LockBit Ransomware: The Hidden Threat in Resume Word Files

The AhnLab Security Intelligence Center has uncovered that the LockBit ransomware is being spread through malicious Word files disguised as resumes. This ransomware, first identified in 2022, employs external URLs in Word files to initiate its attack.

Once the Word file is opened, it connects to an external URL to download a document containing a malicious macro. This macro, when executed, triggers the VBA macro in the downloaded document, ultimately deploying PowerShell to download and run the LockBit ransomware.

This method of distribution is particularly insidious as it leverages seemingly innocuous resumes, making detection more challenging. The discovered filenames of these malicious Word files often appear as common names or phrases related to job applications.

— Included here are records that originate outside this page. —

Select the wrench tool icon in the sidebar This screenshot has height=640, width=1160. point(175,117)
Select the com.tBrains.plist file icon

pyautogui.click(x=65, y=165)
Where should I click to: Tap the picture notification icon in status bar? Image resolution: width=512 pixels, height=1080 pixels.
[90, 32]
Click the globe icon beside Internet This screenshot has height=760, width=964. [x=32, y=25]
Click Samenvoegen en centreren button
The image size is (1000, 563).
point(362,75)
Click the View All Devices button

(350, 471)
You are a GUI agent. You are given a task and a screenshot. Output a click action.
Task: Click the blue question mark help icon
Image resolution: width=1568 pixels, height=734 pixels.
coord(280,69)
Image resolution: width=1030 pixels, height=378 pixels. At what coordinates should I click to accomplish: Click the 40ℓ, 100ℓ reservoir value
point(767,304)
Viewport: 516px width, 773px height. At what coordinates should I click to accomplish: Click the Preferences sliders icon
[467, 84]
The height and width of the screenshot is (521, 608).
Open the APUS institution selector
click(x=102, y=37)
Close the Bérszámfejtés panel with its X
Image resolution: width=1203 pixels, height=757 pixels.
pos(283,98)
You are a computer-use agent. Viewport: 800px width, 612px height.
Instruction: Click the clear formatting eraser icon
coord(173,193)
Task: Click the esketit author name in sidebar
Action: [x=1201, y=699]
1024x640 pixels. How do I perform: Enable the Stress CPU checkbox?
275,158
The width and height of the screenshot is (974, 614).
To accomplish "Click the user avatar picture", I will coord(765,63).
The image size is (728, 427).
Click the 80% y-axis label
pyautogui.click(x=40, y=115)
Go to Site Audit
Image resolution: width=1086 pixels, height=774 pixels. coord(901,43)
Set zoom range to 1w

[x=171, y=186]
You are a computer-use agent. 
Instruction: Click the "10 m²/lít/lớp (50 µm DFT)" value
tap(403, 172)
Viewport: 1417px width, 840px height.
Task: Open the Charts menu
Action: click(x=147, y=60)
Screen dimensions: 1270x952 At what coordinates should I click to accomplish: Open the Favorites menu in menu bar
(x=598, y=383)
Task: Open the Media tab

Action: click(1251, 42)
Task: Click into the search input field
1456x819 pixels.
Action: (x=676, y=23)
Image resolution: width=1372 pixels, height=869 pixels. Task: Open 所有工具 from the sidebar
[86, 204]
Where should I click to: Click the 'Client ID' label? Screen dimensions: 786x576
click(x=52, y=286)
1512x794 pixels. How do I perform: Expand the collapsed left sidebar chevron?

“External link is included in the internal Word file \word\_rels\settings.xml.rels, and the document file that has additional malicious macro code is downloaded from the external URL when the Word file is run,” the researcher explains.

The analysis shows that the properties of these documents are similar to those used in past distributions, suggesting a pattern of reuse by the attackers.

The LockBit 3.0 ransomware, once downloaded and executed, encrypts files on the victim’s PC. Due to the various types of malware being distributed under the guise of resumes, the report advises users to exercise increased caution. The study highlights the evolving tactics of cybercriminals and the continuous need for vigilance in cybersecurity practices.